Ah, this is what makes it unique.
Five spice powder.
Oh, nice and sweet like a licorice and cinnamon flavor.
A tiny bit of plum wine and a mix them all up, okay?
Now you can either use this or you can use this to make it up, mix it up.
And then when this is make up, you notice that ah this year I've been using a lot of the cooking technique with my chopstick.
Okay.
This is how you do it.
You put it around here, put it around here.
Do not have to, depends on how big the strudel you want.
You know, I go to a German restaurant.
I always love strudel.
There's a wonderful German dessert.
Put it over here.
And then you roll it up.
Hold on whole thing and roll it up.
Move this, roll it up.
The whole thing, roll it up.
And then make sure you close this, okay.
You close this.
Close this and roll it up.
And continue to roll it up tight, tight and tight.
Practice.
Perfect.
Okay.
And then you'll put this right over here, handle with care.
Okay.
And we are goNNA take it to the oven and we're gonna bake it until the golden brown.
Oh.
Before you forget you should also make sure to make it even look more interesting.
Ah, I always remember things.
If you forget, all you have to do is do it all over again.
(audience laughing) And then sprinkle tiny bit of, oh, extra shredded coconut.
Oh, this is gonna be making it very, very unique.
When it's done.
Let's clean up.
We'll take it over here.
And we're gonna bake this until the golden brown.
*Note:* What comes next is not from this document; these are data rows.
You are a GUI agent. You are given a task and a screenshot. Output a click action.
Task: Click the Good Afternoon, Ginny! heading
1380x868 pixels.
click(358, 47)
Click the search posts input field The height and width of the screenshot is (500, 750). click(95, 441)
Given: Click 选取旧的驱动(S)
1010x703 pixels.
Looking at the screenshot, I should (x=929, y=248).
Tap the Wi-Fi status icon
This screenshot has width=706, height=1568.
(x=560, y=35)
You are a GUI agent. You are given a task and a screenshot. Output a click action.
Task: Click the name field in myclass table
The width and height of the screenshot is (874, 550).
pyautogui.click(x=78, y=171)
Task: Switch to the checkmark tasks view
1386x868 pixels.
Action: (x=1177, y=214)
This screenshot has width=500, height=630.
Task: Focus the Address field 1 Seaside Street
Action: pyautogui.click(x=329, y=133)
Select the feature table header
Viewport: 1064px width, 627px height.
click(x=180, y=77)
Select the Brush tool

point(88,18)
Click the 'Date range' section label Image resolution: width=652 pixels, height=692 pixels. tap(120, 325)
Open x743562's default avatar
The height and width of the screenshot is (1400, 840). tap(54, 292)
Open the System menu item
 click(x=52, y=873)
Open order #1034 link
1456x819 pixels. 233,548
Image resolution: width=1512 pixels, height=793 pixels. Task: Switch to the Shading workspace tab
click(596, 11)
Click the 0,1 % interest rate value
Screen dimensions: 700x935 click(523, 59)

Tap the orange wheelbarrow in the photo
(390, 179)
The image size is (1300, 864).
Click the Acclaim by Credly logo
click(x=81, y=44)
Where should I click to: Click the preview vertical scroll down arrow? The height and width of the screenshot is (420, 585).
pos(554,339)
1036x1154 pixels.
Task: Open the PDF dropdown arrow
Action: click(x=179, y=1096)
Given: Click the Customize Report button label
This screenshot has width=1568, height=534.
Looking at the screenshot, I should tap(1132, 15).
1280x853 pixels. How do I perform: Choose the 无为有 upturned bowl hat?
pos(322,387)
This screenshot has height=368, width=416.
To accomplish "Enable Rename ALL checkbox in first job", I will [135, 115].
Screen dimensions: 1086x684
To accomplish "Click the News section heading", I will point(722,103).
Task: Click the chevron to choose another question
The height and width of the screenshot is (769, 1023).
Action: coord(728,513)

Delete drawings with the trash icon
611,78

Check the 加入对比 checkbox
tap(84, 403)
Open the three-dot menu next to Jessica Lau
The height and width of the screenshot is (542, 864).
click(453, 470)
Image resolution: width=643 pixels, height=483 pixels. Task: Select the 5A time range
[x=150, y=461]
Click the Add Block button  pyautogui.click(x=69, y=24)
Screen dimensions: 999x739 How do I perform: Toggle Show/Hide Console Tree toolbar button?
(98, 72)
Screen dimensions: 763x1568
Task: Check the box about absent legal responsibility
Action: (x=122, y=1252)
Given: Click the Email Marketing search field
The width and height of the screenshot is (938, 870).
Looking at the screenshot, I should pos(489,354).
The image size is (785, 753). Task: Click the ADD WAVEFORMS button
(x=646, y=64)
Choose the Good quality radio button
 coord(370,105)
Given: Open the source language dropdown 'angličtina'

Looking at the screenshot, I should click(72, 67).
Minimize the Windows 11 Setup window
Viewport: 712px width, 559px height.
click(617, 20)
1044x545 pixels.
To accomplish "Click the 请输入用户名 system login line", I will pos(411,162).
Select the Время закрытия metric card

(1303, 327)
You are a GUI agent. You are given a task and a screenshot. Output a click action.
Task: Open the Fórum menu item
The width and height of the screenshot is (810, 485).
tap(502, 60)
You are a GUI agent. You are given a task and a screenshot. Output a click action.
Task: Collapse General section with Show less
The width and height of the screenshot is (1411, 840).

I am a generous guy, I always cook more than necessary.
And always cook more than just for myself.
And I've show you how easy it is to serve these.
You use a knife or serrated knife.
When it's done, you cut this an angle like this.
Can you hear the sizzling crushed, crunchy sound?
Oh, this is so unbelievable.
I am gonna have not just one piece.
I am gonna have two pieces myself.
And then when this is done, we'll put this right over here and this right over here.
And then you know what?
To make it even more interesting.
We're gonna serve with a touch of powder sugar.
Look at that.
(audience applauding) Now try adding wonderful and more fresh fruit to your diet is good for you.
I think you will be delighted with all these fruits of your labor.
'Till next time.
May all your endeavors be fruitful.
And remember if Yan can cook, So can you.